Exercise instructions:
Count the lines in the items that contain the word "Switch", and reply with the number alone.

Information given:

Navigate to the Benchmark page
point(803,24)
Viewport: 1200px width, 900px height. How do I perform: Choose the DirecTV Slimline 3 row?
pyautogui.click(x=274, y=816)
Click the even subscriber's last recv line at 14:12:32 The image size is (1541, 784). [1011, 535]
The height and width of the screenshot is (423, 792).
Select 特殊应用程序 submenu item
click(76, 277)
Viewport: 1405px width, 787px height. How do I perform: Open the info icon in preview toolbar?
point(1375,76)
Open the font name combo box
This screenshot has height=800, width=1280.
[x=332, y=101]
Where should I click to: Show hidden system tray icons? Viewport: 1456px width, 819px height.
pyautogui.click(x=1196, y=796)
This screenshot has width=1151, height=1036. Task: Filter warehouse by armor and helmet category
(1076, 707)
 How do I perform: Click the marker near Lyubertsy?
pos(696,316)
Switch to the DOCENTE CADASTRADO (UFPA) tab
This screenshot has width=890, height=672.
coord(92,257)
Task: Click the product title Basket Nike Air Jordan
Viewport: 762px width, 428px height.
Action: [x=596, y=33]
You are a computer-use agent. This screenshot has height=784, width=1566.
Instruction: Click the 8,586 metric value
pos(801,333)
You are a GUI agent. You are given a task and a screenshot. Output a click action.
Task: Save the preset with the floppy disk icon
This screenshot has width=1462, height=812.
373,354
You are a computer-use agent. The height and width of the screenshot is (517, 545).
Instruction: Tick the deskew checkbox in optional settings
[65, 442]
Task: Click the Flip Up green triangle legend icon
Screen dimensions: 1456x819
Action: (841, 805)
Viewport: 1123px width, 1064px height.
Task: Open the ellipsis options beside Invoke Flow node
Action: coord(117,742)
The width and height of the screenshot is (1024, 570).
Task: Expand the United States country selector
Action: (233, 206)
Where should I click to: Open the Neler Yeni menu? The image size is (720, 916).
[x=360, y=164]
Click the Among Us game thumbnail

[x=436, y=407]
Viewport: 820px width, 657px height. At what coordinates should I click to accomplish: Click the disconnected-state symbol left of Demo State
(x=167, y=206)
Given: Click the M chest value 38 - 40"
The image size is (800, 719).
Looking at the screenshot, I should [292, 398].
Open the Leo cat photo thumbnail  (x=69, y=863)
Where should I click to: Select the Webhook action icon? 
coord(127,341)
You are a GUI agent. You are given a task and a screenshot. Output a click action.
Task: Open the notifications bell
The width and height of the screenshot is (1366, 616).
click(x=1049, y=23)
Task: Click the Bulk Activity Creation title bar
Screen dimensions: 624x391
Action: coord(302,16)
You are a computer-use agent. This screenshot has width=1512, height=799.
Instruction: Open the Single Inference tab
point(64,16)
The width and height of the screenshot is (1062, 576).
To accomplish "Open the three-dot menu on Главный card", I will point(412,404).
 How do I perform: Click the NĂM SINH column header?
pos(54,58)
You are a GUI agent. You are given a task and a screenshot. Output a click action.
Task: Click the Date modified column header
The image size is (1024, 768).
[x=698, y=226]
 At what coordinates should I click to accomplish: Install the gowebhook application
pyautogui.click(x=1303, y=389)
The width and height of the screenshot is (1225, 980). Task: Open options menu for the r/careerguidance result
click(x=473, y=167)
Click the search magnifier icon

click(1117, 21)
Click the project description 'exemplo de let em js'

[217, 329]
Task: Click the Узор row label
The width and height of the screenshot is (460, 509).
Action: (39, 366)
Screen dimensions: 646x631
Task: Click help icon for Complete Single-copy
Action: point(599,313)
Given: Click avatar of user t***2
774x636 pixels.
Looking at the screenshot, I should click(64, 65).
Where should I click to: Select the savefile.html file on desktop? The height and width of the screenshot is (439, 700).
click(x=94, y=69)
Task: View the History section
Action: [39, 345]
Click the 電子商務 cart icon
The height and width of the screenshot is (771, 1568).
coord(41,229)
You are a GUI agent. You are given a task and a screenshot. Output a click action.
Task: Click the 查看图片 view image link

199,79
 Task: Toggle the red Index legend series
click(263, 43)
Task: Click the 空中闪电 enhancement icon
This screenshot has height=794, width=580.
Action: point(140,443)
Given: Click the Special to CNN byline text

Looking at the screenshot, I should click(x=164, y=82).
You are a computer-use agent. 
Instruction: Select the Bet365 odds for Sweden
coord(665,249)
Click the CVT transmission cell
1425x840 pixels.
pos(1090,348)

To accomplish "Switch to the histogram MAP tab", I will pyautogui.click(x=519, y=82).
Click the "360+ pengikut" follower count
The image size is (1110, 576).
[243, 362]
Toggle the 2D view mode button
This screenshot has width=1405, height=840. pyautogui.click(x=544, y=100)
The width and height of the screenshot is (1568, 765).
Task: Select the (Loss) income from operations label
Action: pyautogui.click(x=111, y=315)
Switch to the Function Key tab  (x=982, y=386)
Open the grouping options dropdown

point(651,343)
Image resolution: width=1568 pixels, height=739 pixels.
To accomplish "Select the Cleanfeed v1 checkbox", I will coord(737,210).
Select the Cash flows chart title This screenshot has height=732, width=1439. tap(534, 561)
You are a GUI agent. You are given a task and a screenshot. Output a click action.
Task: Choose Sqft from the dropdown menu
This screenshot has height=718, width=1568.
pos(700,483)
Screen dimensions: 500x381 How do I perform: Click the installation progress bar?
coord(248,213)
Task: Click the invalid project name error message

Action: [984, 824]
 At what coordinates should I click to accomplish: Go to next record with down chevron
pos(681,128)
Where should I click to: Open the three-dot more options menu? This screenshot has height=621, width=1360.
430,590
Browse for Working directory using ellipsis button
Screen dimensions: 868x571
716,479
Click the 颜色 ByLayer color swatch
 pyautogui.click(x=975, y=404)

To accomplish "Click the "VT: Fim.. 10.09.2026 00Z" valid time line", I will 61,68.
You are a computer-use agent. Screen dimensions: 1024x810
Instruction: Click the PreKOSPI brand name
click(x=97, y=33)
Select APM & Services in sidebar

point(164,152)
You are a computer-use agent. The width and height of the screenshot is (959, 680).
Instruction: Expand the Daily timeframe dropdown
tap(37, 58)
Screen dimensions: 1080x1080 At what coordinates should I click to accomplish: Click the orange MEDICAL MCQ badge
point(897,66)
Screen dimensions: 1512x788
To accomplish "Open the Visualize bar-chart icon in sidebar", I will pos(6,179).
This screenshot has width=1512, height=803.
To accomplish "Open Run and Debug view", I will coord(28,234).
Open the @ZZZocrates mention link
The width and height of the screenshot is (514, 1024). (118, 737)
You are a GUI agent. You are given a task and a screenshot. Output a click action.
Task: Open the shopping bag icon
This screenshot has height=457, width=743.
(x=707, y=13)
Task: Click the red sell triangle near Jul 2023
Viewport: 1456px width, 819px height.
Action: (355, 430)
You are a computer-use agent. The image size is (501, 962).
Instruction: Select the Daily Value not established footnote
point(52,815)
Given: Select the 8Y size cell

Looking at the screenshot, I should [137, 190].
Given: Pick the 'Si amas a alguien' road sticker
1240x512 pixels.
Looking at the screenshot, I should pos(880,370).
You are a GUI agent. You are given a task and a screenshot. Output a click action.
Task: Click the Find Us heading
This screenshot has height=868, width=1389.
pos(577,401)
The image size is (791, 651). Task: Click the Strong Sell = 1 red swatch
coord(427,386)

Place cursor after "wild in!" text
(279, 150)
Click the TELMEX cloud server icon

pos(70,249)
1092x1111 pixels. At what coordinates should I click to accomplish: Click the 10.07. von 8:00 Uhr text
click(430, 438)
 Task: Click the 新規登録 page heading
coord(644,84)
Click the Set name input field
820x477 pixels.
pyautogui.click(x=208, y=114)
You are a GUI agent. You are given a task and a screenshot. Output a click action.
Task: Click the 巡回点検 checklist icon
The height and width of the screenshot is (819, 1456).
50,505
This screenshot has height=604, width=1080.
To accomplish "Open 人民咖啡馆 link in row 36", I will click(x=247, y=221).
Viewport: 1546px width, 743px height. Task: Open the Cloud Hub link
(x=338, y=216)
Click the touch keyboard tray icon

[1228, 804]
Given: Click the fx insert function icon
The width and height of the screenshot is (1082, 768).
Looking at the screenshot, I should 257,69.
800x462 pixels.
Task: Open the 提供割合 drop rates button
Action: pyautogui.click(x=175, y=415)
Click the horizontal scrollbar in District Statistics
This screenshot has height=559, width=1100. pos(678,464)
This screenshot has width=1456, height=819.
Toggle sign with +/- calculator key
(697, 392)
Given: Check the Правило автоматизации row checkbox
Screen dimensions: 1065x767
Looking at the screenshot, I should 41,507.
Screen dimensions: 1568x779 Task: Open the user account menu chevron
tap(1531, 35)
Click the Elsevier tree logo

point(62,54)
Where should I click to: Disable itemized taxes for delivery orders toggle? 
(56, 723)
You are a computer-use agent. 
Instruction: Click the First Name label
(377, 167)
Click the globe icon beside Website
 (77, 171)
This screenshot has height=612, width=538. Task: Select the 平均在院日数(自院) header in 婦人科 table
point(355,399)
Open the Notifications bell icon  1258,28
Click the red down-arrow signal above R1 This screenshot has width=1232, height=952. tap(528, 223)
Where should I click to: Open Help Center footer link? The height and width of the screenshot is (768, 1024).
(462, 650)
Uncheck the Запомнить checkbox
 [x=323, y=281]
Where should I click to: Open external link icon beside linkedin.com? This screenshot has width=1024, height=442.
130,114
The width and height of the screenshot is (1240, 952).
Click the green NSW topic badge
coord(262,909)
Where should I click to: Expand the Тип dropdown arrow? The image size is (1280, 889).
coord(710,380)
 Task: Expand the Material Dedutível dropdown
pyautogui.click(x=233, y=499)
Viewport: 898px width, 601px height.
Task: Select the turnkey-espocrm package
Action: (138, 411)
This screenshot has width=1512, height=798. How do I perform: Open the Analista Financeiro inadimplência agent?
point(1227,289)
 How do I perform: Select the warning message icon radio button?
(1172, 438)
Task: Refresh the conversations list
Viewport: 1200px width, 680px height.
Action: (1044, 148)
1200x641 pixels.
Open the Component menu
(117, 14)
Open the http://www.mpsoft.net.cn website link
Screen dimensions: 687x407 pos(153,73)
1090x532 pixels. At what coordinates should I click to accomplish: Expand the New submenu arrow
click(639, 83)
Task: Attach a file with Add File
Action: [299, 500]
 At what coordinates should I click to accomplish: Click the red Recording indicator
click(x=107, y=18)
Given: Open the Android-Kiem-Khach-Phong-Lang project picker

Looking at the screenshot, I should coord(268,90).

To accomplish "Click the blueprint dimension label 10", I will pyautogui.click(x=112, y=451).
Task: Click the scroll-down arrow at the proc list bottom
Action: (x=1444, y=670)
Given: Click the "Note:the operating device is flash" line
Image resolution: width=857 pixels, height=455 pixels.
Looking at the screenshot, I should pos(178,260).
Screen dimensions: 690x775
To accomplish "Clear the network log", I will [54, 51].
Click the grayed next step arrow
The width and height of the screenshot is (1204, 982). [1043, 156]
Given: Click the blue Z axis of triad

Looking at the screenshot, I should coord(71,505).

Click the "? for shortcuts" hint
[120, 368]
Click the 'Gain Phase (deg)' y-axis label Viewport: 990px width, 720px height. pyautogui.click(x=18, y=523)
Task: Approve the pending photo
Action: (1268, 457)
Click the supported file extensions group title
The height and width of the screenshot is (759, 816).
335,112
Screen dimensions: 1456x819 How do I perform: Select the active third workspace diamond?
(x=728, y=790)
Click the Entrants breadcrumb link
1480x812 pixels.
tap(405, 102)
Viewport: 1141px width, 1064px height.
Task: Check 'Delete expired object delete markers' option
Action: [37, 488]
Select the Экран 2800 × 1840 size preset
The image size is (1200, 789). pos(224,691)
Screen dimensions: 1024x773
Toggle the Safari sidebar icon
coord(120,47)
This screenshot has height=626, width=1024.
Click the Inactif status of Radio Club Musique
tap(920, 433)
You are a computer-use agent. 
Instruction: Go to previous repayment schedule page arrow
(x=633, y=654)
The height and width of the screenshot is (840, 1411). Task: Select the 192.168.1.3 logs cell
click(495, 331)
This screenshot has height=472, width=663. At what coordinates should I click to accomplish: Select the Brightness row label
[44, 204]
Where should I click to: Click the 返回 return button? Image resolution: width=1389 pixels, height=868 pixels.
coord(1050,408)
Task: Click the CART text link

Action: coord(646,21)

Solution to the problem:
3